_DATA:_
________________
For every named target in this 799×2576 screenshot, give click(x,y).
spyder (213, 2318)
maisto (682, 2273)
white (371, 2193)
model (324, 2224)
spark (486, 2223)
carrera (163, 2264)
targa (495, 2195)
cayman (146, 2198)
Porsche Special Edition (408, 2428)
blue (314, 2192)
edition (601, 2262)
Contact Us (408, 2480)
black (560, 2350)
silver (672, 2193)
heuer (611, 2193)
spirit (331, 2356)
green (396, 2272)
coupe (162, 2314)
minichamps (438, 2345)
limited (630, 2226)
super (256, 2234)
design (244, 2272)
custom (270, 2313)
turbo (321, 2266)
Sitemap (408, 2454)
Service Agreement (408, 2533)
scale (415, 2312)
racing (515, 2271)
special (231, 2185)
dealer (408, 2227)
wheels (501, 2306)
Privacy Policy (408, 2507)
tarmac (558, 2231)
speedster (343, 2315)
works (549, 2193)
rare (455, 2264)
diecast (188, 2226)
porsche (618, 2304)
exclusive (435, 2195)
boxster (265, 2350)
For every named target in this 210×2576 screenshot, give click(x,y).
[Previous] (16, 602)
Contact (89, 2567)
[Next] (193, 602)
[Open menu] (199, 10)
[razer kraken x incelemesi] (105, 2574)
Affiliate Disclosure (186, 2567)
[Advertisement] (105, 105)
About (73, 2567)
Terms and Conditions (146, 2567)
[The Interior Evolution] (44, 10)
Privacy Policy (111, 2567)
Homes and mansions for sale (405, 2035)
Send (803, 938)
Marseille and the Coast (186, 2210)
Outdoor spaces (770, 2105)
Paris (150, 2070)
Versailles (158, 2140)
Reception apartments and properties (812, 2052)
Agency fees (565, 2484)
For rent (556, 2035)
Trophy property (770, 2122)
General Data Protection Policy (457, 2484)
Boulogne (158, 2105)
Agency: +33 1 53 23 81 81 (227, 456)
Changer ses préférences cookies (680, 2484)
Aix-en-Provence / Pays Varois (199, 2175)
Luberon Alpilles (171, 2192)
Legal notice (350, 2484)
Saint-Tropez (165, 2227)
________________
_ABOUT THIS EXERCISE:_
Your answer should be the exact lines above from the one with "coupe (162, 2314)" through the one with "[Open menu] (199, 10)", both included, and nothing besides.

_RESPONSE:_
coupe (162, 2314)
minichamps (438, 2345)
limited (630, 2226)
super (256, 2234)
design (244, 2272)
custom (270, 2313)
turbo (321, 2266)
Sitemap (408, 2454)
Service Agreement (408, 2533)
scale (415, 2312)
racing (515, 2271)
special (231, 2185)
dealer (408, 2227)
wheels (501, 2306)
Privacy Policy (408, 2507)
tarmac (558, 2231)
speedster (343, 2315)
works (549, 2193)
rare (455, 2264)
diecast (188, 2226)
porsche (618, 2304)
exclusive (435, 2195)
boxster (265, 2350)
For every named target in this 210×2576 screenshot, give click(x,y).
[Previous] (16, 602)
Contact (89, 2567)
[Next] (193, 602)
[Open menu] (199, 10)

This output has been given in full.